Methods A prospective multi-centre birth cohort was established in rural areas of five European countries. Information on maternal exposures including vitamin D intake was collected by questionnaires during pregnancy. The gene expression of ILT3 and ILT4 was analysed by real-time PCR in the CB of 927 children. Maternal vitamin D supplementation was assessed in Finland and France (n=349).

Results Maternal vitamin D supplementation during pregnancy was associated with an increase in the gene expression of ILT3 (P=0.012) and ILT4 (P<0.001). This association remained significant for ILT4 (P=0.020) and showed a positive trend for the gene expression of ILT3 (P=0.059) after multivariate analysis controlling for various confounders.
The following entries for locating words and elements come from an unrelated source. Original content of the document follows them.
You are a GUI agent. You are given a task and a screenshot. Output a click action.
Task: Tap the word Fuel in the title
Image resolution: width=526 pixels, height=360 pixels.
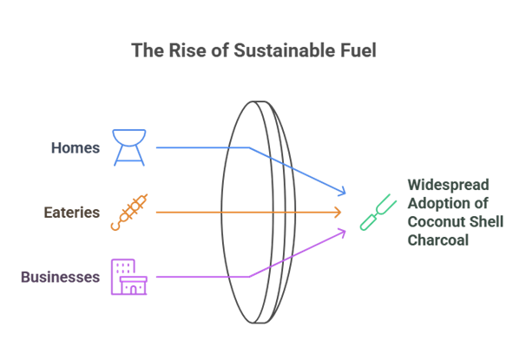[x=358, y=51]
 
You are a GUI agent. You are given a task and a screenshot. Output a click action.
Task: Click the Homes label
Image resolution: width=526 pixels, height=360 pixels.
[x=75, y=147]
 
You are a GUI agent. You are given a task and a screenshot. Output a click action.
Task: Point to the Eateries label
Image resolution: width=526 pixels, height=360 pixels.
[x=72, y=213]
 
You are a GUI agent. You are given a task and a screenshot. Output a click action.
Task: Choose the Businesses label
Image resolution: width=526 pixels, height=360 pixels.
[x=61, y=278]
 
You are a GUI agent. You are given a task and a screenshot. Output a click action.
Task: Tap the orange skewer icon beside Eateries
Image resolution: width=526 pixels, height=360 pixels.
[x=129, y=213]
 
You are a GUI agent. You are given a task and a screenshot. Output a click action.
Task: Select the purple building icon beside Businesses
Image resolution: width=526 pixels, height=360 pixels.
[x=129, y=277]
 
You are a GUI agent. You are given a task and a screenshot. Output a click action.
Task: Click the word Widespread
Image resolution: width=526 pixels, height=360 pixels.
[x=449, y=185]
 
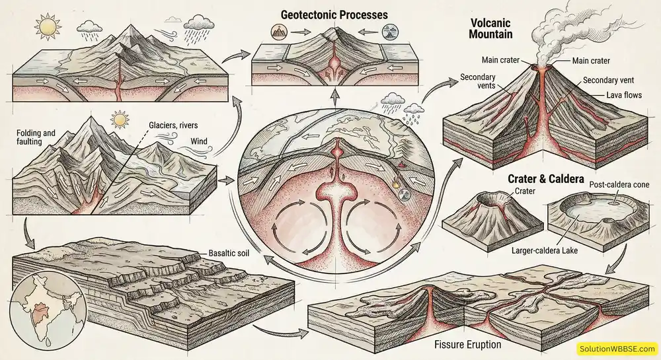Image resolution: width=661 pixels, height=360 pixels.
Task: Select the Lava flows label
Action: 623,95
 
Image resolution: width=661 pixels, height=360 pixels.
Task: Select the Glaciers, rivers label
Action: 175,125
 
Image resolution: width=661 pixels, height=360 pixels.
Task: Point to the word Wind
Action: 199,141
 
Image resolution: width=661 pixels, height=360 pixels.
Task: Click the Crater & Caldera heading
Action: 545,179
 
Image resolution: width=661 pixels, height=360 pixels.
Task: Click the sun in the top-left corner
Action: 48,27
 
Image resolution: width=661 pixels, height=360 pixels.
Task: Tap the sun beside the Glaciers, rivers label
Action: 120,120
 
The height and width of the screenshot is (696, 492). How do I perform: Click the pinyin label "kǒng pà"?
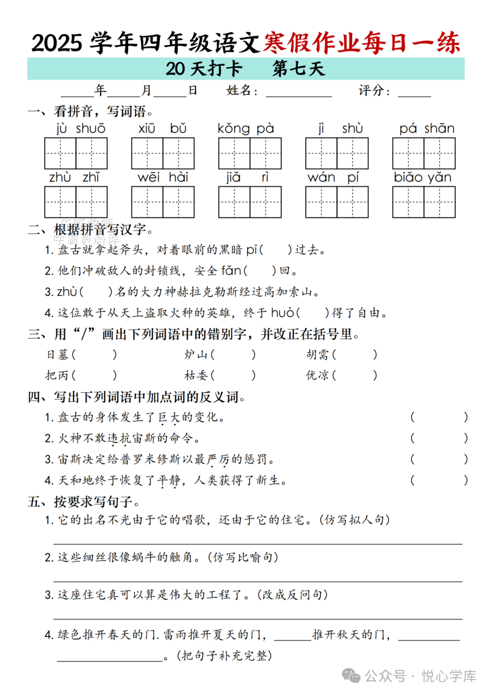[x=246, y=129]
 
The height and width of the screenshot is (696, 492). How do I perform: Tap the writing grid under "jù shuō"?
[x=76, y=154]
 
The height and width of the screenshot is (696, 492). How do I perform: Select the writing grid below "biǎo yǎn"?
[x=424, y=202]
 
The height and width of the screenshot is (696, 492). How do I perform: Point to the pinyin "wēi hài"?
[x=163, y=177]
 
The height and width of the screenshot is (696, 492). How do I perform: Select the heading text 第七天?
[x=298, y=69]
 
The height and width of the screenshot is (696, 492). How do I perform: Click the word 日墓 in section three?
[x=57, y=354]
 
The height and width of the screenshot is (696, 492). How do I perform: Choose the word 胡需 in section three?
[x=318, y=354]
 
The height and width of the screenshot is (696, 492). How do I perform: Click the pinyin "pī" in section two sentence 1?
[x=251, y=250]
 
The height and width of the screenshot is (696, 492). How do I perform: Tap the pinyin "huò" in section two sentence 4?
[x=282, y=313]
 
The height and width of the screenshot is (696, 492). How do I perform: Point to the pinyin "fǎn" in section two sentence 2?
[x=231, y=271]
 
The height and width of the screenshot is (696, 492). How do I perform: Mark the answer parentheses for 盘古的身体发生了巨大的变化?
[x=439, y=417]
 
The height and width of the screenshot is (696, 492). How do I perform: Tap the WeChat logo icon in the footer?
[x=351, y=676]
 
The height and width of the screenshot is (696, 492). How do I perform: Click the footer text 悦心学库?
[x=449, y=676]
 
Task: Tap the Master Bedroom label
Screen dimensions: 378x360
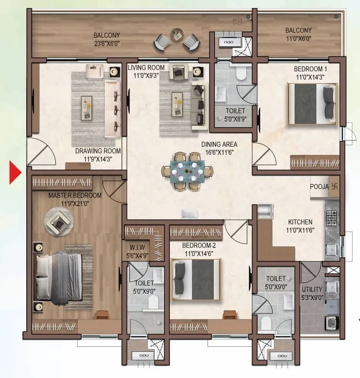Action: click(74, 195)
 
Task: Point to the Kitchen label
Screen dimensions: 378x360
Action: click(300, 222)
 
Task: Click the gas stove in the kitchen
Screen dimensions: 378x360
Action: click(331, 217)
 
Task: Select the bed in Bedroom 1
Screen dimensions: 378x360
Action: click(312, 104)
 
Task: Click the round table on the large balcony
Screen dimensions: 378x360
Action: click(176, 35)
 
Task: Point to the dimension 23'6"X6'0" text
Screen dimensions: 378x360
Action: click(107, 42)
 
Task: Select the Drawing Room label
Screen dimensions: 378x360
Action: click(98, 151)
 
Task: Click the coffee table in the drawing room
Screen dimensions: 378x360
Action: click(87, 108)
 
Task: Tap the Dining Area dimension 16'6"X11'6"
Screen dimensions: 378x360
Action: click(219, 152)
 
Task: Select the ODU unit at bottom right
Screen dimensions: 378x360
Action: click(282, 356)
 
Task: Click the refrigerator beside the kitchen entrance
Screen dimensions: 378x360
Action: click(265, 211)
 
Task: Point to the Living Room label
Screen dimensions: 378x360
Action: click(146, 67)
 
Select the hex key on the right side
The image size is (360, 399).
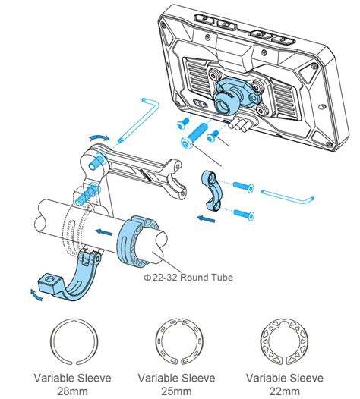tap(289, 196)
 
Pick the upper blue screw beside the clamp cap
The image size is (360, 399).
tap(242, 185)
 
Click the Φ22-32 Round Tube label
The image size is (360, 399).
tap(187, 278)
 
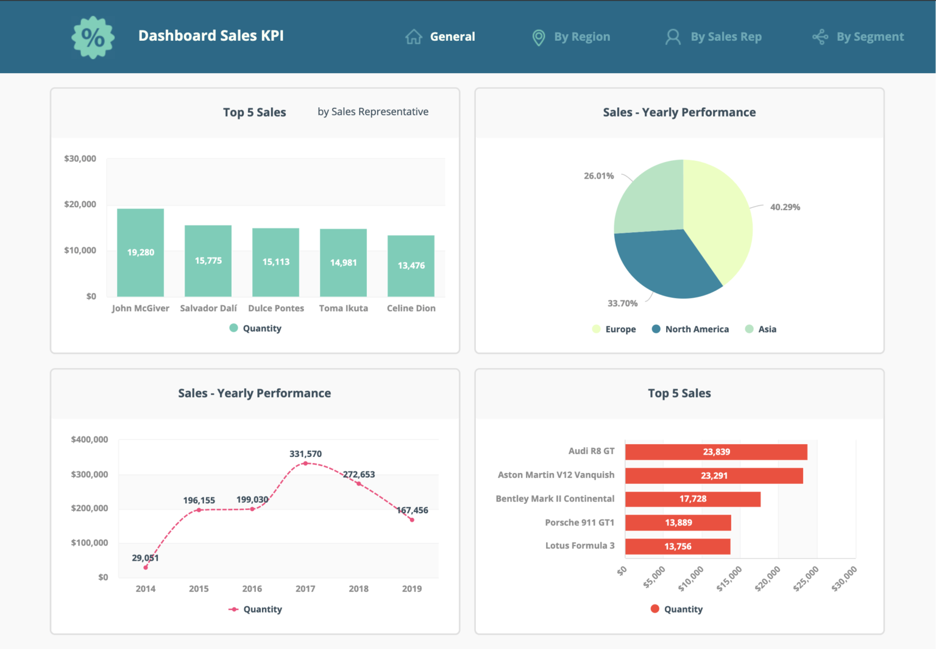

Conclusions Vitamin D supplementation during pregnancy may increase the mRNA levels of ILT3 and ILT4 in CB. This finding may point towards an early induction of tolerogenic immune responses by maternal vitamin D intake.

Cite this as: M. K. Rochat, M. J. Ege, D. Plabst, J. Steinle, S. Bitter, C. Braun-Fahrländer, J-C. Dalphin, J. Riedler, M. Roponen, M-R. Hirvonen, G. Büchele, H. Renz, R. Lauener, S. Krauss-Etschmann, E. von Mutius and the PASTURE Study group, Clinical & Experimental Allergy, 2010 (40) 786–794.